Postwachstumsökonomie kann jenseits der Projektpioniere und der einsichtigen Privilegierten nur dann zu einem starken Leitbild werden, wenn sie die Freiheit, ein anderes, selbstbestimmtes und ressourcenleichtes Leben zu führen, zu vergesellschaften versucht. Der individuelle Wachstumsverrat kann stärker und politischer werden, wenn er aufnimmt, was als mehrheitliches Verlangen schon da ist: existenzielle Not abschaffen, Ungleichheit drastisch reduzieren, den Basisbedarf verlässlich regeln, die Gemeinwirtschaft mit einem kräftigen Schuss direkter Demokratie ausbauen. All das passt gut zusammen und könnte sich den großen ökologischen Effekten zuwenden, die vor allem im Systemischen liegen: autofreie Innenstädte, genossenschaftliches und kollektives Wohnen, Energieautonomie mit Wind und Sonne, regionale Agrarkreisläufe, kompetentes Handwerks statt Wegwerfen und Neukaufen.

Wenn solche Signale der Hoffnung stärker werden, erscheint vor dem geistigen Auge eine vom Willen des Gemeinwesens gelenkte, vom Wachstumszwang befreite, durchgehend ökologische Wirtschaft, die das Thema soziale Sicherheit nicht mehr kennt, weil sie Freiheit in Gleichheit verwirklicht. Die Utopie, die darin liegt, ist keine Willkür, wenn man sich vorstellt, dass die Bevölkerung nicht nur Parteien, Kandidatinnen und Kandidaten, sondern auch Wirtschaftsstrukturen und Eigentumsverhältnisse zu wählen hätte und der Mehrheitswille verbindlich wäre. Die Demokratie gilt. Der Souverän ist souverän. Das ist der Sprung, der nötig und möglich ist.

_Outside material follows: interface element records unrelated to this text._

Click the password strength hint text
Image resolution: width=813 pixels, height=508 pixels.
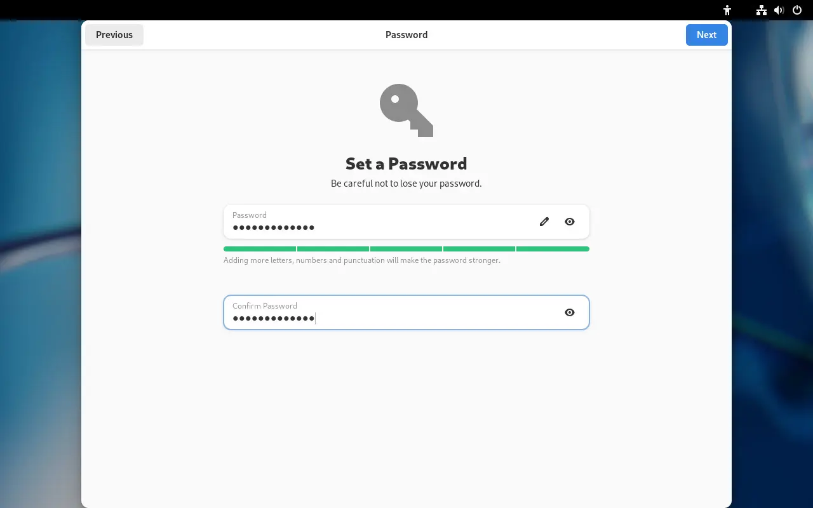coord(361,260)
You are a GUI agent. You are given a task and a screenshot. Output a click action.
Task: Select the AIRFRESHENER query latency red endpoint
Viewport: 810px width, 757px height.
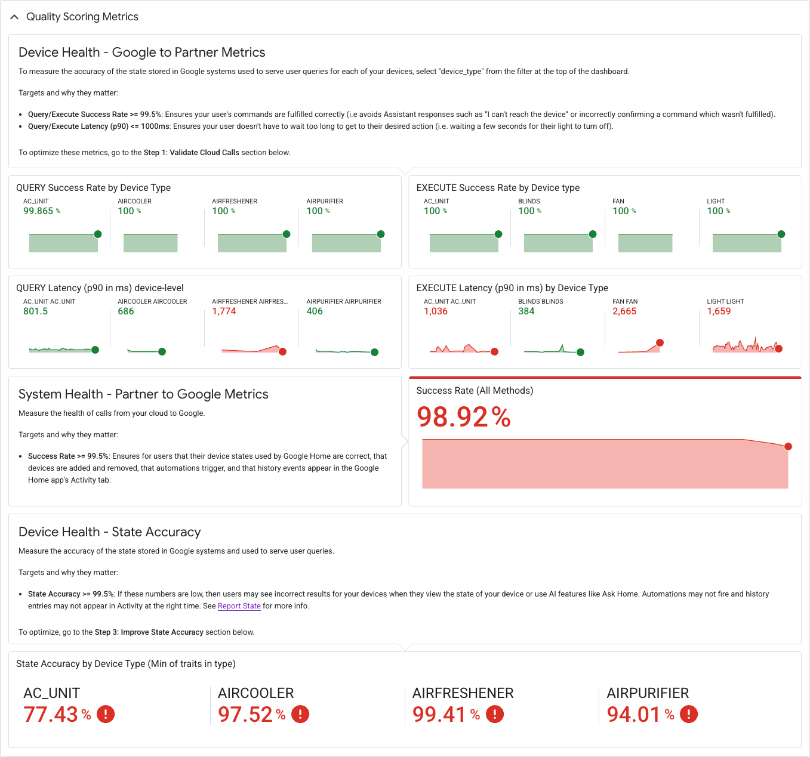[283, 351]
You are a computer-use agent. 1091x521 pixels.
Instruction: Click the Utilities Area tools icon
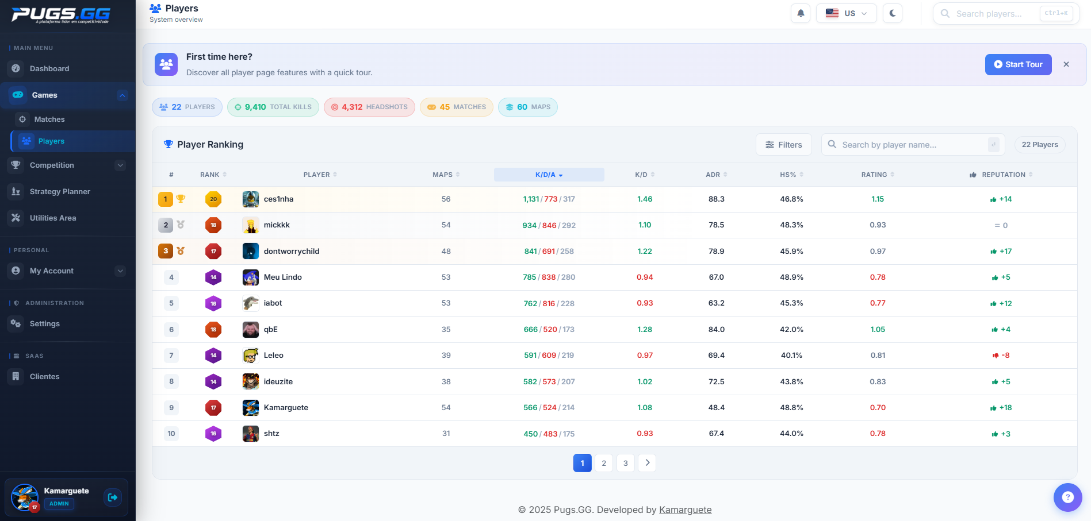(x=16, y=218)
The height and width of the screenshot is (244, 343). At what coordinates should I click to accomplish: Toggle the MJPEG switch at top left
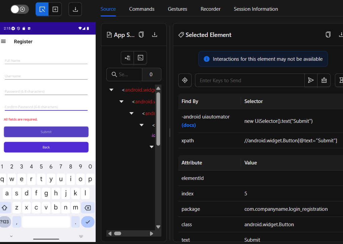tap(19, 9)
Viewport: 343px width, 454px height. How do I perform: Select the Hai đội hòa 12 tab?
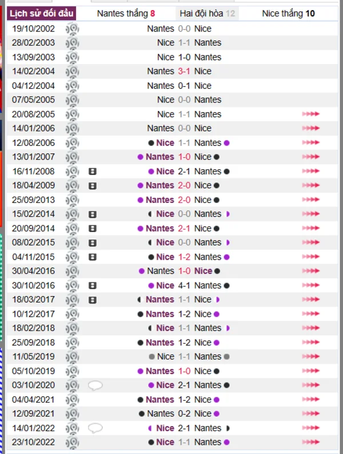click(208, 14)
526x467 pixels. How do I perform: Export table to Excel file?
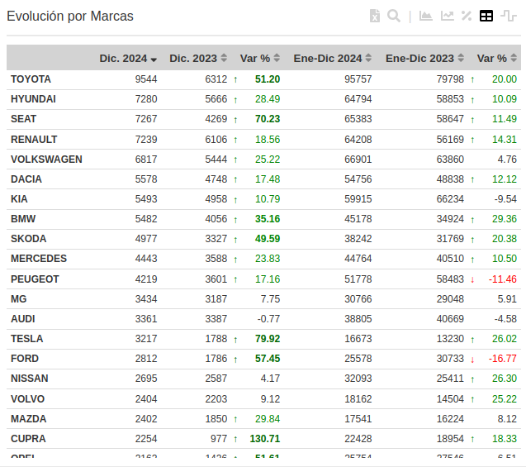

Die Zeit reift für utopischen Elan, der in die Praxis drängt. Angesichts des moralischen Verfalls herrschender, zunehmend kriegsbereiter Eliten sollte dieses Bemühen ernsthafter und konsequenter werden. Vielleicht gelingt es dann, Pioniere und soziale Bewegungen miteinander in Beziehung zu bringen, die bislang nichts miteinander zu tun hatten. Vielfältig würde sie sein und doch mit einem gemeinsamen Kern – eine Bewegung der Bewegungen.